Records from a collection:
Start of Block

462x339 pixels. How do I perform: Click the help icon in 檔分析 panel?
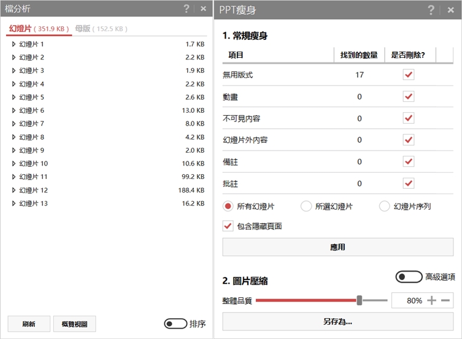coord(187,9)
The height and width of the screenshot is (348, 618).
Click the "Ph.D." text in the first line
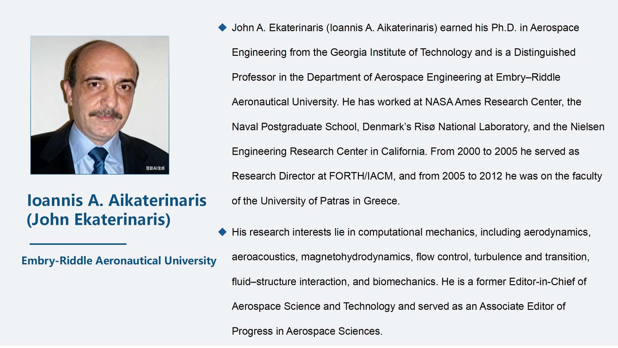pyautogui.click(x=504, y=28)
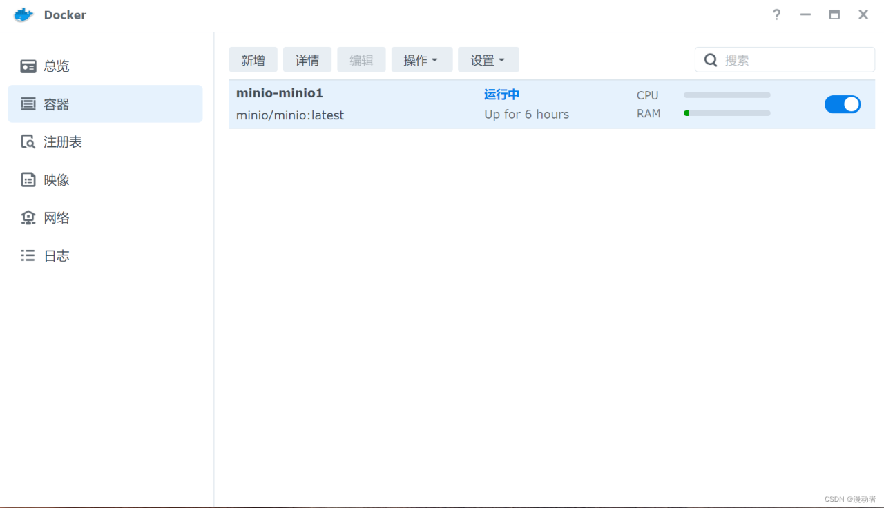Image resolution: width=884 pixels, height=508 pixels.
Task: Click the 新增 (Add) button
Action: (x=253, y=60)
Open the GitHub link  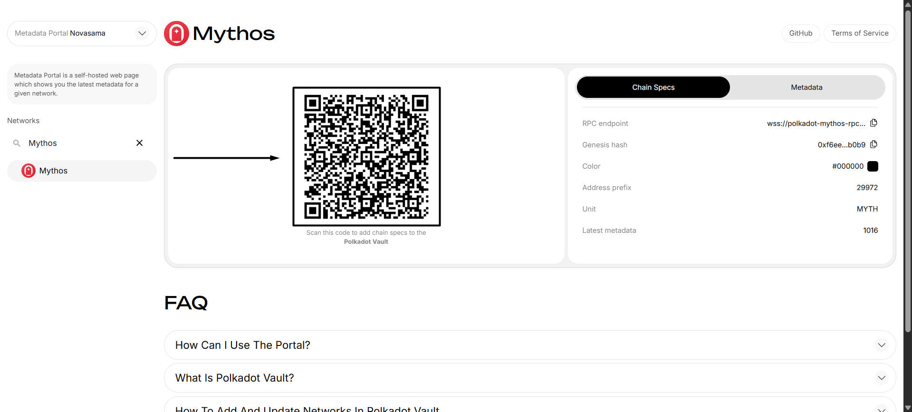800,33
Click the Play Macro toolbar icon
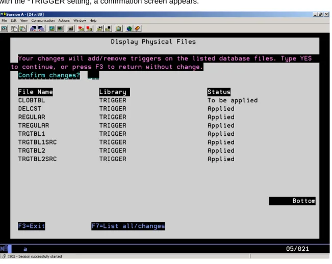Viewport: 332px width, 264px height. 99,28
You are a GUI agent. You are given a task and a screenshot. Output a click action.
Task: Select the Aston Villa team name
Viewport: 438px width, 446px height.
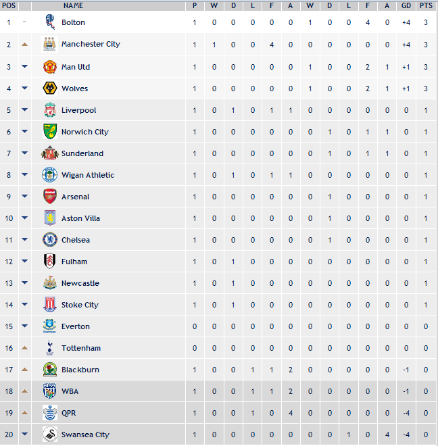(80, 218)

End of Block

— Your assignment —
The lines of the records that contain the string "screenshot" should be located and copied.

— Exercise result —
The height and width of the screenshot is (348, 618).
You are a GUI agent. You are given a task and a screenshot. Output a click action.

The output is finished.